So let's see what's going on with this example. In NBA basketball
the width of the free throw line is 12 feet. So that's probably
an important part of our problem and
in this diagram, we have a player standing at one corner of the free throw line.
So this distance is 12 feet. He wants to throw a pass to his open teammate
across the lane and close to the basket. So he wants to throw a pass from
1 here,
to 2 here. If his other teammate
player 3, and player 3 is
heavily guarded, he's probably triple teamed or something,
is directly down the lane from him 16 feet. So
this distance here is going to be 16 feet. If this distance is 12 feet,
this distance is 12 feet. So the question is
how far is his pass to the open
teammate. So what we don't know is this distance.

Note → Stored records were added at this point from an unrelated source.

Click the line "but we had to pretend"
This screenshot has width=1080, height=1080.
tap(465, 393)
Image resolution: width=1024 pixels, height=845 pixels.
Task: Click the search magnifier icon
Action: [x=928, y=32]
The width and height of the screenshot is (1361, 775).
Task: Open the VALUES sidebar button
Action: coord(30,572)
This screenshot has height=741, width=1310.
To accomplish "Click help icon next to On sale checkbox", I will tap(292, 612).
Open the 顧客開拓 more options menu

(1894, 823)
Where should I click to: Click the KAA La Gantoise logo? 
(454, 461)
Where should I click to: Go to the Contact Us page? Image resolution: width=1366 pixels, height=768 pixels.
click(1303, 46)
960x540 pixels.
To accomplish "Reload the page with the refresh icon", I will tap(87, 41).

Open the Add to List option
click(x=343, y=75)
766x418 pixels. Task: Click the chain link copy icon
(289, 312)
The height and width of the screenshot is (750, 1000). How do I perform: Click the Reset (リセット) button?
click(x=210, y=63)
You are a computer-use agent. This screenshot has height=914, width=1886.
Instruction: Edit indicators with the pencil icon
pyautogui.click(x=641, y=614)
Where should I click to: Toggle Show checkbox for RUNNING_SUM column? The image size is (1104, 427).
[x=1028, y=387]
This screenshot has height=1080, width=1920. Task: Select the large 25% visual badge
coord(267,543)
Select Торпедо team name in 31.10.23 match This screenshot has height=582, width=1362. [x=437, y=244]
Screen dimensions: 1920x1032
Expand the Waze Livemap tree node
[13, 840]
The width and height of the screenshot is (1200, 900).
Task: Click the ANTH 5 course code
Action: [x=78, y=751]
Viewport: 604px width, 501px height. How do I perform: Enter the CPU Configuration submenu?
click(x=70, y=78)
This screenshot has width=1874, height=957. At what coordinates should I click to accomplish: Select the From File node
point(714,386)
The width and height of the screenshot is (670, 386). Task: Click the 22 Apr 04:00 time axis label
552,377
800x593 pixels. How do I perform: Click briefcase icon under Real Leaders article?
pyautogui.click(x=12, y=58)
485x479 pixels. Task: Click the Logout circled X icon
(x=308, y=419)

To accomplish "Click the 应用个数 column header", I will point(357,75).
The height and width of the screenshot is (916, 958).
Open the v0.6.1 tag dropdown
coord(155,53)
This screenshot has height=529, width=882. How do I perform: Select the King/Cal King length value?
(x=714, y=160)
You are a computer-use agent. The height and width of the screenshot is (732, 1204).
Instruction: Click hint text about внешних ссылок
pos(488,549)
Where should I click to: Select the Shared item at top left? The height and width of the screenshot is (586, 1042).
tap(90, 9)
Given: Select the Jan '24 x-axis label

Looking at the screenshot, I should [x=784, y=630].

So our right triangle is here
this is A length, this is B length
and this is C length. So we can set up
are Pythagorean theorem
A^2 + B^2 = C^2
were A is 16,
B is 12, and C we don't know yet.
16^2 is 256,
12^2 is 144, that equals
C^2. If I add these together
I get 400 equals
C^2. So what times itself
will give me 400. Well that's going to be 20
but I'm going to use the process
of taking the square root of both sides. The square root of 400
is 20.
That means this distance is 20 feet,
that means that,
the player must pass
the ball 20 feet
to reach
his open teammate.